• **THE RECORDS**:
======

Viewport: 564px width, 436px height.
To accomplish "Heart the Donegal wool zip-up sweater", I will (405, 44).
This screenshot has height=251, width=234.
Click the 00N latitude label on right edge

======

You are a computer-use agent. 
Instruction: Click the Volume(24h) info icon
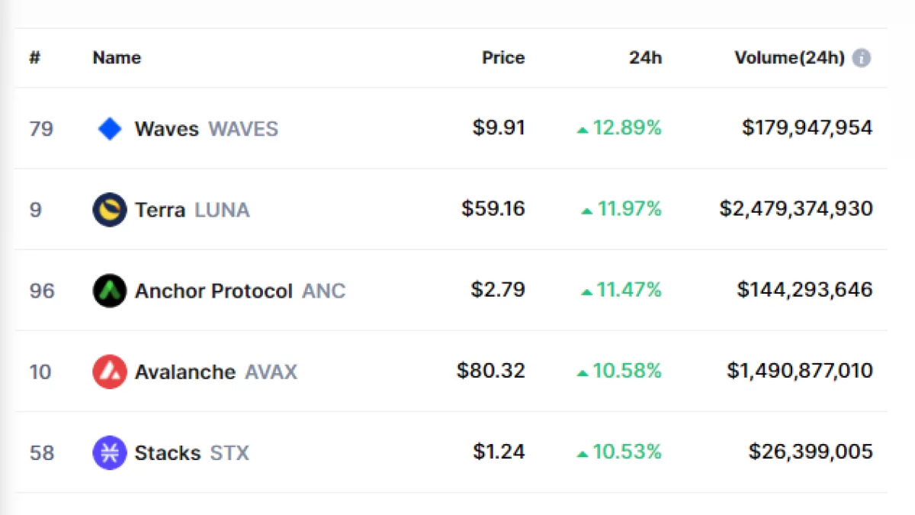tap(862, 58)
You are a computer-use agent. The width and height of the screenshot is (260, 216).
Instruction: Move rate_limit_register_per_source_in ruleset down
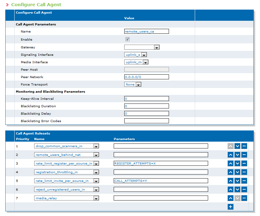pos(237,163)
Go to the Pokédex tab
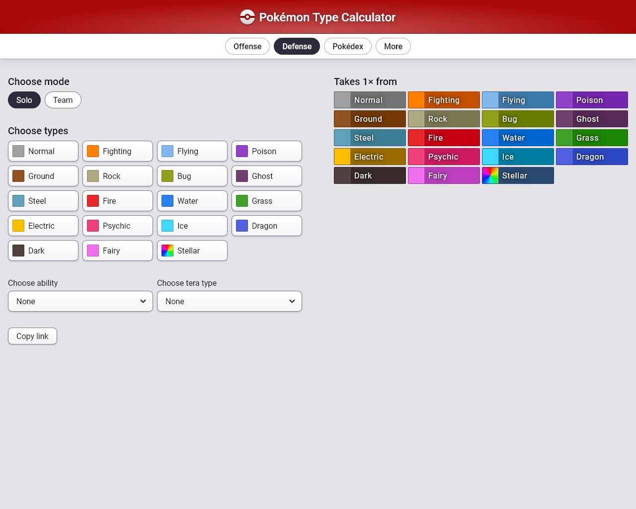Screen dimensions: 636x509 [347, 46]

======

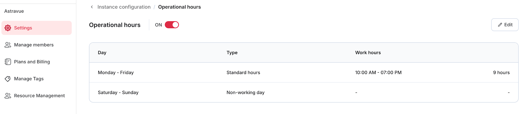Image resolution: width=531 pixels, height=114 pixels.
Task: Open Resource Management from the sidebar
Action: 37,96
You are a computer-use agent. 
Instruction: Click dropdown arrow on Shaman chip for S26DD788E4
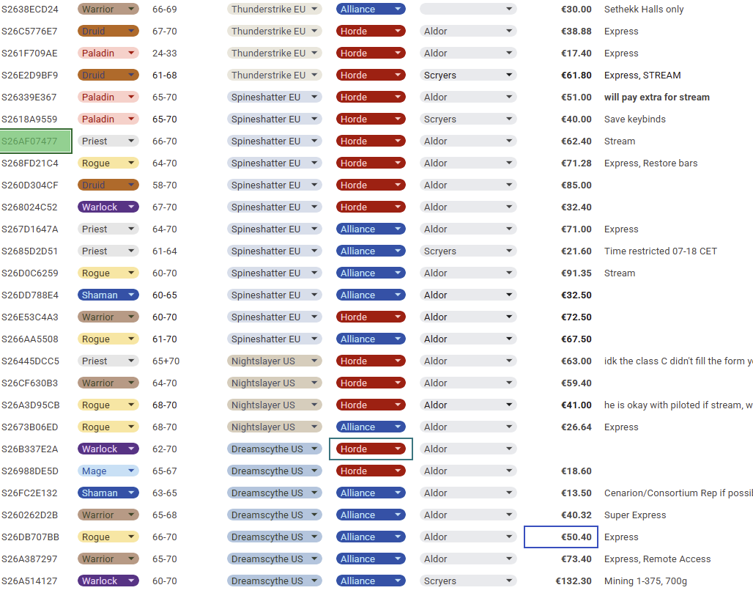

======

• **YOUR TASK**: Reproduce, exactly as they stand in the data above, the lines from the one that holds "Viewport: 564px width, 436px height." to the one that holds "Click the 00N latitude label on right edge", inclusive.

• **OUTPUT OF THE TASK**:
Viewport: 564px width, 436px height.
To accomplish "Heart the Donegal wool zip-up sweater", I will (405, 44).
This screenshot has height=251, width=234.
Click the 00N latitude label on right edge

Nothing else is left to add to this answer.